### DOCUMENT PASSAGE
########

The week after my accident, and before her hospitalization, Mother collapsed in her bedroom early one morning as a complication of the daily stem cell harvesting shots. It was Millie who had to help my father lift her, deadweight, onto the bed. I wasn’t much help, lending one arm to the group hoist.
Meanwhile back at the ranch (literally; where we live in the Texas Hill Country), our clothes dryer pooped out, and other things besides my arm got mangled. We put an ugly scrape down the side of our only car, and even our dear dog Sancha got herself beat up one dark night by some unknown animal, bush or fence (we know not which), hobbling in the door with a deep gash on a front leg and a big limp on a hind leg. Did I mention we’re on a budget? And, seriously, at one point, I had a surgical line in my bicep, my mother had a PICC line in her bicep, and even the dog had an open sore on her front leg.
If God is trying to tell me something my guess is it’s something like “Count your blessings, girl.” I’d enjoyed years of success with the business and had a relatively healthy family with long-living grandparents. My time had come to experience some of life’s inevitable hardships and changes.
On a recent Saturday morning, I finished Michelle Obama’s book, Becoming. On the last page she reflects: “I grew up with a disabled dad in a too-small house with not much money in a starting-to-fail neighborhood, and I also grew up surrounded by love and music in a diverse city in a country where an education can take you far. I had nothing or I had everything. It depends on which way you want to tell it.”
Here’s how I chose to tell the story of my not-so-great 2018. As the year came to a close, I knew I have everything. A mother who had the courage–and the excellent health insurance–to safely endure a stem cell transplant. Is she in remission? Tomorrow, she has her checkup, including a bone marrow biopsy, and I continue to pray.
I have a wife of 23 years who has been my partner in all things personal and professional. I had a company that made a positive difference in more ways than I’ll ever be able to measure in tobacco prevention, conservation, pollution prevention, corporate client innovations like car sharing, renewable energy and electronics recycling, and, yes, even health insurance.

########

### PROBLEMS AND TASKS
a. From the passage about the hard year of 2018, transcribe the text starting at "The week after" and ending at "the group hoist.".
b. Answer these questions using the passage about the hard year of 2018:
(i) In what region does the family live?
(ii) What is the dog's name?
(iii) Which book did the writer finish on a recent Saturday morning?

########

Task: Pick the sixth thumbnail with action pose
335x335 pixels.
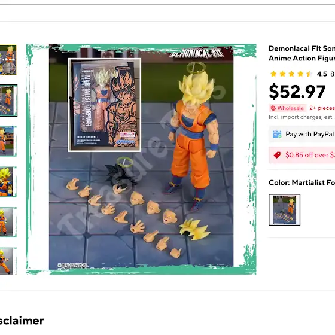Action: (x=8, y=261)
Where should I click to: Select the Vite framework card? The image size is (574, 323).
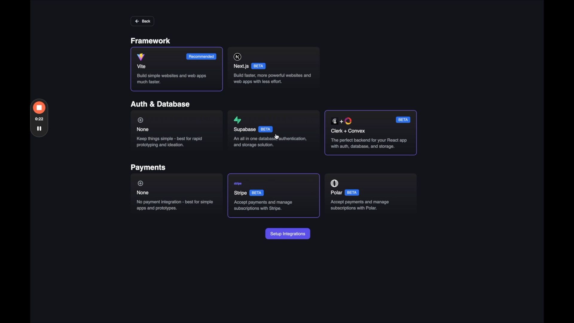click(x=176, y=69)
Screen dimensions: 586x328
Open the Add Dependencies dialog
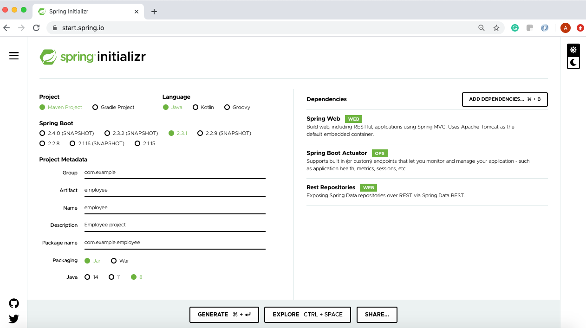(505, 99)
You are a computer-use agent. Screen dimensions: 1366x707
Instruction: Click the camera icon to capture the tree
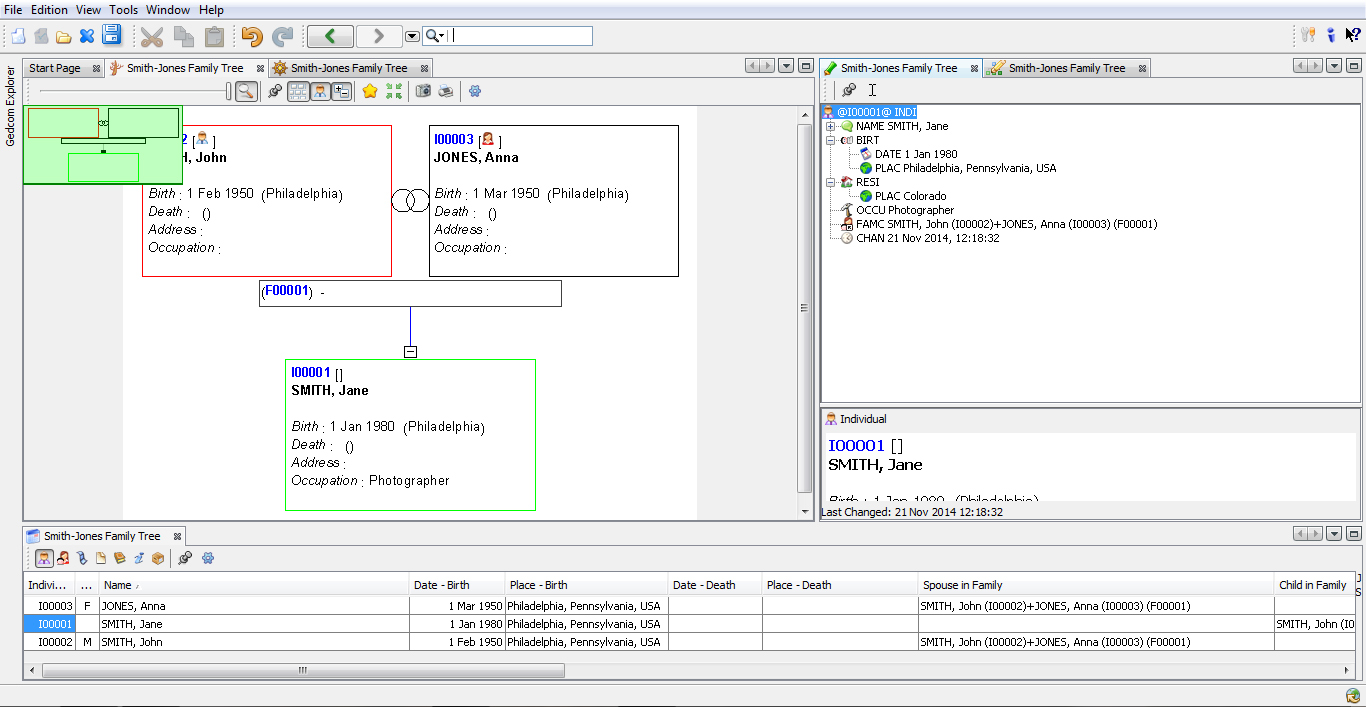422,91
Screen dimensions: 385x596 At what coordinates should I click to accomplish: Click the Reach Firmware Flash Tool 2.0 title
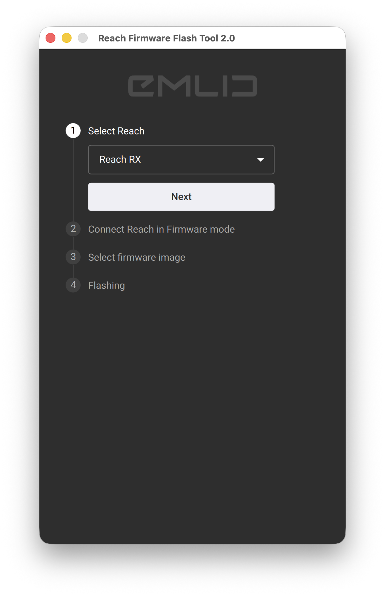click(x=167, y=38)
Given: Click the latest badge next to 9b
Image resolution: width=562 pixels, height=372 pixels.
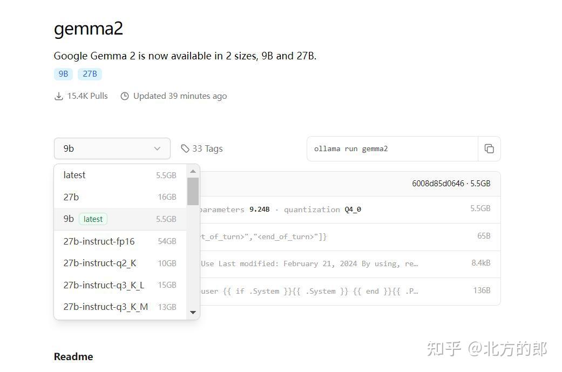Looking at the screenshot, I should [x=93, y=219].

########

### PER-TASK ANSWERS
a.
The week after my accident, and before her hospitalization, Mother collapsed in her bedroom early one morning as a complication of the daily stem cell harvesting shots. It was Millie who had to help my father lift her, deadweight, onto the bed. I wasn’t much help, lending one arm to the group hoist.

b.
(i) The Texas Hill Country
(ii) Sancha
(iii) Michelle Obama's *Becoming*